By definition, all modes of Zionism manifests a demarcation between two different kinds of Israeli identities: Arab identity which is excluded by different degrees of hostility (antipathy), Israeli Identity which is something vague up to the present.
The radical pole, which must no longer be called Zionist, is inclined towards a production of an hybrid identity which consists of all the ingredients of Israeli groups. It includes the demand of being cut off from any obligation to the rest of the Jewish community abroad. This radical version, which is shared by some Arab Palestinians as well, attempts to charge the concept of Israeli identity with the spirit of citizenship in a democracy defined as a civic society. The reshaping of the understanding Jewish Identity opens creative channels for a new synthesis of hybrid identity in the process of becoming which is conditioned upon empathic communication.

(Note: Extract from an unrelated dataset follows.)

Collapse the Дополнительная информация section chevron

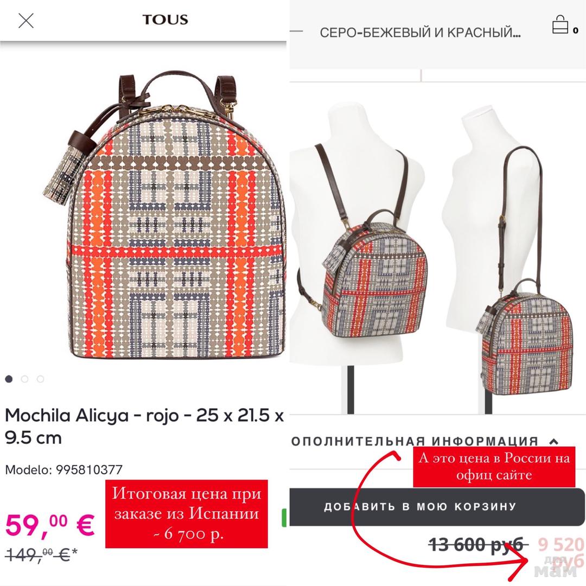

To sum up we may say that Judaism is characterized by forms of sympathy in an attempt to maintain boundaries on the one hand and blurring diversity within those boundaries on the other hand. The question of Identity has to do with language, meanings and Differend, and empathic interrelations, rather than with social, cultural and the political parameters. The new trend among sociologists and historians towards a revision in the articulation of Zionism reflects a conflict among those who fight to maintain forms of identification, and those who stand for hybridic expressions of identity. The second version should be excluded at the end of the day as non-Zionism. The redefinition of Israeli democracy is conditioned upon the distribution of power between the bearers of these two trends.